*Task input*:
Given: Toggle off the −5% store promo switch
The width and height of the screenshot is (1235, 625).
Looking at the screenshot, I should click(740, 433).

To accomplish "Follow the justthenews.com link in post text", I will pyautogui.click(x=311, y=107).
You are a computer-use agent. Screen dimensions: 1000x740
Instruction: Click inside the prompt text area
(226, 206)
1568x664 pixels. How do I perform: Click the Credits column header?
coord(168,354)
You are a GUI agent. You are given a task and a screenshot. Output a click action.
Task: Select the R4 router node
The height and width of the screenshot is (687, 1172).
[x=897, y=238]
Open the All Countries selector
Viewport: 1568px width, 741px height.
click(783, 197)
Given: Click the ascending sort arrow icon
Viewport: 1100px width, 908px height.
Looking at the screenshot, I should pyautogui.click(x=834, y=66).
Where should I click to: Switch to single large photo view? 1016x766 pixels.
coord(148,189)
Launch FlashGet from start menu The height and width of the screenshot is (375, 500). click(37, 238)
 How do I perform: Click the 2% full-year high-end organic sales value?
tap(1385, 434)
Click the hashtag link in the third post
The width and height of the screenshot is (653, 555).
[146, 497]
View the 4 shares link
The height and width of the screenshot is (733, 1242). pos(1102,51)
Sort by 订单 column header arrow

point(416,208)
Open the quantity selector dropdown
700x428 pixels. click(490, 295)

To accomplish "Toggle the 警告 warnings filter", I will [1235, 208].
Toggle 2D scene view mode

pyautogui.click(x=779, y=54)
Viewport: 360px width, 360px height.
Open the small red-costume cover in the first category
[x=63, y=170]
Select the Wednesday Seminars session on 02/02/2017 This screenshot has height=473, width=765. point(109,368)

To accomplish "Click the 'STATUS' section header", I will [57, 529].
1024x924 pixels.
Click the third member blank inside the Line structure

*What the exercise asks*: Copy out the whole listing exactly as given.

*Solution to the exercise*:
Given: Toggle off the −5% store promo switch
The width and height of the screenshot is (1235, 625).
Looking at the screenshot, I should click(740, 433).

To accomplish "Follow the justthenews.com link in post text", I will pyautogui.click(x=311, y=107).
You are a computer-use agent. Screen dimensions: 1000x740
Instruction: Click inside the prompt text area
(226, 206)
1568x664 pixels. How do I perform: Click the Credits column header?
coord(168,354)
You are a GUI agent. You are given a task and a screenshot. Output a click action.
Task: Select the R4 router node
The height and width of the screenshot is (687, 1172).
[x=897, y=238]
Open the All Countries selector
Viewport: 1568px width, 741px height.
click(783, 197)
Given: Click the ascending sort arrow icon
Viewport: 1100px width, 908px height.
Looking at the screenshot, I should pyautogui.click(x=834, y=66).
Where should I click to: Switch to single large photo view? 1016x766 pixels.
coord(148,189)
Launch FlashGet from start menu The height and width of the screenshot is (375, 500). click(37, 238)
 How do I perform: Click the 2% full-year high-end organic sales value?
tap(1385, 434)
Click the hashtag link in the third post
The width and height of the screenshot is (653, 555).
[146, 497]
View the 4 shares link
The height and width of the screenshot is (733, 1242). pos(1102,51)
Sort by 订单 column header arrow

point(416,208)
Open the quantity selector dropdown
700x428 pixels. click(490, 295)

To accomplish "Toggle the 警告 warnings filter", I will [1235, 208].
Toggle 2D scene view mode

pyautogui.click(x=779, y=54)
Viewport: 360px width, 360px height.
Open the small red-costume cover in the first category
[x=63, y=170]
Select the Wednesday Seminars session on 02/02/2017 This screenshot has height=473, width=765. point(109,368)

To accomplish "Click the 'STATUS' section header", I will [57, 529].
1024x924 pixels.
Click the third member blank inside the Line structure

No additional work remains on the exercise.